Il en va de même pour les autres professionnels de la chaîne. Du point de vue de l'économiste, ce qui est important est qu'une entreprise assure la mise à disposition des titres, qu'une personne permette d'avoir accès à de l'information fiable, argumentée et personnalisée sur l'offre de livres. L'un s'appellera diffuseur, l'autre libraire, qu'ils aient été auparavant diffuseur ou libraire de livres physique n'est que secondaire du point de vue du fonctionnement d'ensemble du marché.
Si, pour des raisons de contrainte économique (trop faible capacité d'investissement) ou sociologique (difficulté à faire face à une dépréciation du capital social allant avec les activités de libraire ou d'éditeur - dépréciation familière par ailleurs aux enseignants dans leur ensemble) les acteurs actuels ne parviennent pas à occuper dans le monde du numérique la place qui est aujourd'hui la leur dans le monde physique, d'autres sont d'ores et déjà sur les rangs pour prendre leur place et occuper les mêmes fonctions. Comme nous l'avons dit dans l'opuscule, il existe déjà des marchés qui rémunèrent les producteurs d'information sur un bien trouvable ailleurs. Les agences de voyage en sont un exemple : marché avec de fortes asymétries d'information, où le client paye un service de tri et d'intermédiation. Opodo ou Expedia semblent montrer que le modèle est viable dans le domaine de la vente en ligne.

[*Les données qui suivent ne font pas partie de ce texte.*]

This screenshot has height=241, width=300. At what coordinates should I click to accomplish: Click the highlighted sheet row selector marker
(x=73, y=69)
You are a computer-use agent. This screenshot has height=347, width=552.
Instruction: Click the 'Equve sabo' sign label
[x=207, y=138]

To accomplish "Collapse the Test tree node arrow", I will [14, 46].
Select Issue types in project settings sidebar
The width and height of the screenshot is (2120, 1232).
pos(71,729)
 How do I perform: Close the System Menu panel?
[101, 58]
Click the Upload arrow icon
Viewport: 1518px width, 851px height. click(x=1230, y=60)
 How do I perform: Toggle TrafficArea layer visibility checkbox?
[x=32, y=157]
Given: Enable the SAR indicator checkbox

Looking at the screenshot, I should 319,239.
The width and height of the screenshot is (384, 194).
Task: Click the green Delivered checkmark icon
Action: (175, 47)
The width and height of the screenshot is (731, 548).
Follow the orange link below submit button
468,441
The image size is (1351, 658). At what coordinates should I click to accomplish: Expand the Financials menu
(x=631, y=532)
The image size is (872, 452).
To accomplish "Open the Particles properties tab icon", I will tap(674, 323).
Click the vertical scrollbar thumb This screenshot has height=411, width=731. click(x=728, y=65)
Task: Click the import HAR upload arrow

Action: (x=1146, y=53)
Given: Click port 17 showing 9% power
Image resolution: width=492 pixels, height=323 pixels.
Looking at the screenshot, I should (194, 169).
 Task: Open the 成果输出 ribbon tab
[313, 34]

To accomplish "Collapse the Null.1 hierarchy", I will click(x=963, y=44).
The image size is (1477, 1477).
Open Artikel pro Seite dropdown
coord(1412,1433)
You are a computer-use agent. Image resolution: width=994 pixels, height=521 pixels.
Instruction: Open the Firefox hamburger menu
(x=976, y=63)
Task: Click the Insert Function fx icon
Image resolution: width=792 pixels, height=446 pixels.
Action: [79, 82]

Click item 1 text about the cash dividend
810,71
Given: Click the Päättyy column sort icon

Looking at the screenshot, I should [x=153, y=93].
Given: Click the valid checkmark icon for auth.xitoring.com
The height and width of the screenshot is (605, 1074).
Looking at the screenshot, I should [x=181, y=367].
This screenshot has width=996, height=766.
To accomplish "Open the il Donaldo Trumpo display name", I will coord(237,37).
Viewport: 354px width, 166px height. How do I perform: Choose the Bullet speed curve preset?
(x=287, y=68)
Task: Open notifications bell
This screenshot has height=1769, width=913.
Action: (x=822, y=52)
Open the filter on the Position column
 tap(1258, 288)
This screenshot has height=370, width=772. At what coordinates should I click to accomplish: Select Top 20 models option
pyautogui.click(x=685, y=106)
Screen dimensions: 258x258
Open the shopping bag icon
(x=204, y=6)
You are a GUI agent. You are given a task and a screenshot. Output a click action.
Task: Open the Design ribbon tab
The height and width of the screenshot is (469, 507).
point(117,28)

On rejoint là un problème général de la demande de régulation face à un changement technologique. Par construction, ces demandent émanent de ceux qui ont du mal à faire face à ce changement, tandis que ceux qui comptent sur lui pour se lancer ou arriveront dans l'avenir ne sont pas représentés et n'ont pas voix au chapitre. On l'a bien du dans le débat sur le prix unique du livre numérique, où les éditeurs numériques et les bibliothèques ont été mis purement et simplement de côté. Face aux voix des acteurs existants, il faut donc aussi entendre celles des acteurs à venir.
— Mathieu P.lundi, février 21 2011
23:53
@Mathieu P. : Merci pour ces éléments de réponse à sophie (je partage votre opinion).